Go through the listing and return every line with "computer" in it.

Segment Open

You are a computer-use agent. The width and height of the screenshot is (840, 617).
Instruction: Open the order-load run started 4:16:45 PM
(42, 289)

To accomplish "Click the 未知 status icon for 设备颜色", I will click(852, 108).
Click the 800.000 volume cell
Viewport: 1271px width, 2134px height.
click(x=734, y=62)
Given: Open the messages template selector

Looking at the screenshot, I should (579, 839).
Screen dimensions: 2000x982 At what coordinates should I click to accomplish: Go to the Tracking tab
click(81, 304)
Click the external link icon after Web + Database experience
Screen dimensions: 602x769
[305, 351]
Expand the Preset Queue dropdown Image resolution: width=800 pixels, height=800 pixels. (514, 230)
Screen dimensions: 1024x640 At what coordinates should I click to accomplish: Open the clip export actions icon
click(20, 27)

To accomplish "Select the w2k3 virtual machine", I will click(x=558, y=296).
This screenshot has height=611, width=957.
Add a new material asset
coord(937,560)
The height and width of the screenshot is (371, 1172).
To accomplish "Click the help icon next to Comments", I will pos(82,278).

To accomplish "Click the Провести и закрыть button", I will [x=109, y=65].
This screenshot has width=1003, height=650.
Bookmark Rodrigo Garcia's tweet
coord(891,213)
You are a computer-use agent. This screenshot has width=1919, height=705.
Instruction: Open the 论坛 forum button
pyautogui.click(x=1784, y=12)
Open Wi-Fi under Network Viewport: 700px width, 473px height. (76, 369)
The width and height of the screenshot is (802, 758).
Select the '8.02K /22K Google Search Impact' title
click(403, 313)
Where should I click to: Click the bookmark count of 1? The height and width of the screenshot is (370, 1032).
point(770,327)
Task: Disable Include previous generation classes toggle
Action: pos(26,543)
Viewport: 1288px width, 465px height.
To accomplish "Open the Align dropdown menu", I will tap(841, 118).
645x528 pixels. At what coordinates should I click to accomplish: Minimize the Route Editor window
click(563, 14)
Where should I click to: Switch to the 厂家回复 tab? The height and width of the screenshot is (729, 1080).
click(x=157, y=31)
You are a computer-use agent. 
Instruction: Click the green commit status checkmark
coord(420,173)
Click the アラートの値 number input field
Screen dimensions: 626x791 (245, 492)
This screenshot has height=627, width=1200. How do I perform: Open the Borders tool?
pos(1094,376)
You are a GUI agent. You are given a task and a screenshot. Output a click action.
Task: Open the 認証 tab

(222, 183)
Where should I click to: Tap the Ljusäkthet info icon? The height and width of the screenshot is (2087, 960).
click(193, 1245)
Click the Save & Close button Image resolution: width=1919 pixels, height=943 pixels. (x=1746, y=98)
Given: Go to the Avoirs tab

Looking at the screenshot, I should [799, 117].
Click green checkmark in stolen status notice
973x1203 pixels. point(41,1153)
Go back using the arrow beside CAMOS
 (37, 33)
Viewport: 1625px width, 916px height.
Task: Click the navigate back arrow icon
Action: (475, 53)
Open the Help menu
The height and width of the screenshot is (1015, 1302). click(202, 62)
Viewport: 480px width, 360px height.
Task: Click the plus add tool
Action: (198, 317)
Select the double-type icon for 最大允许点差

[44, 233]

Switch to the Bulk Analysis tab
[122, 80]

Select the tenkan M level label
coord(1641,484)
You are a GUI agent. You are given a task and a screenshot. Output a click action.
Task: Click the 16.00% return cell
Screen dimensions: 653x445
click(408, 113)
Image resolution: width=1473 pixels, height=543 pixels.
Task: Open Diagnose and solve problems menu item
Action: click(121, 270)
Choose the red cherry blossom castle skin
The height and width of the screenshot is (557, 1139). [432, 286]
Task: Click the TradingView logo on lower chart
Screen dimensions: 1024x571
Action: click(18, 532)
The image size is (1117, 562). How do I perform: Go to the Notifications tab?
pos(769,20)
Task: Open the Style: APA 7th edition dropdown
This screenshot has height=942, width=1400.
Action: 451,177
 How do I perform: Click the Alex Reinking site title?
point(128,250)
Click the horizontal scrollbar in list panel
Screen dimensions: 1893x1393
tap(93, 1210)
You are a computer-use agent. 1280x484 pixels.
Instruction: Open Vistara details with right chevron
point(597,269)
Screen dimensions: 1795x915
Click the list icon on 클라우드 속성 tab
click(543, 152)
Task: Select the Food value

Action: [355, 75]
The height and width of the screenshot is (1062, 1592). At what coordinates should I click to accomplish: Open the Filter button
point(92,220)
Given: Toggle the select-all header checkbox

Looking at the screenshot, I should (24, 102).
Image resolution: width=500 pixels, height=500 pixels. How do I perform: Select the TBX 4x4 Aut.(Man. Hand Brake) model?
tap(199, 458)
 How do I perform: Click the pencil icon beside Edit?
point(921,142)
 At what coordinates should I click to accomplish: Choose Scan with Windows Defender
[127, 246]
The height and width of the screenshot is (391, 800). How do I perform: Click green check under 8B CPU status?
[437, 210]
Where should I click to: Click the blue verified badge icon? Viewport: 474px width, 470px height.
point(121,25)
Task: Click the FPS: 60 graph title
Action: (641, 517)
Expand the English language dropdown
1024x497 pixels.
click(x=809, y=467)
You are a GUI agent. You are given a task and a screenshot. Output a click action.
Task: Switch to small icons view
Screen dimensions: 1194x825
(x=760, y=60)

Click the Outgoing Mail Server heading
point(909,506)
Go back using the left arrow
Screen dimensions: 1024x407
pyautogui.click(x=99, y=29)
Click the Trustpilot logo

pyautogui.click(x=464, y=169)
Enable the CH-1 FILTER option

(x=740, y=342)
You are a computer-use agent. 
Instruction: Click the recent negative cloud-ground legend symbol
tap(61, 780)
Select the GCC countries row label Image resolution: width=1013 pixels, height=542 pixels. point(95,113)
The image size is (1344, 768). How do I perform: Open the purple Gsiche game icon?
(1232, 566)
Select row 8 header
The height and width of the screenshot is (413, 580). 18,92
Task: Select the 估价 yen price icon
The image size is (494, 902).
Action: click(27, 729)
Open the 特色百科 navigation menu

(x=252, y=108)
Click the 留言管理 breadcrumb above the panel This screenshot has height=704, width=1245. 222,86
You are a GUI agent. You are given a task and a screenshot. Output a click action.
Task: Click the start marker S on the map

Segment Closed

**OUTPUT OF THE EXERCISE**
You are a computer-use agent. The width and height of the screenshot is (840, 617).
You are a computer-use agent. This screenshot has width=1919, height=705.
You are a computer-use agent. 
You are a computer-use agent. 1280x484 pixels.
You are a computer-use agent. 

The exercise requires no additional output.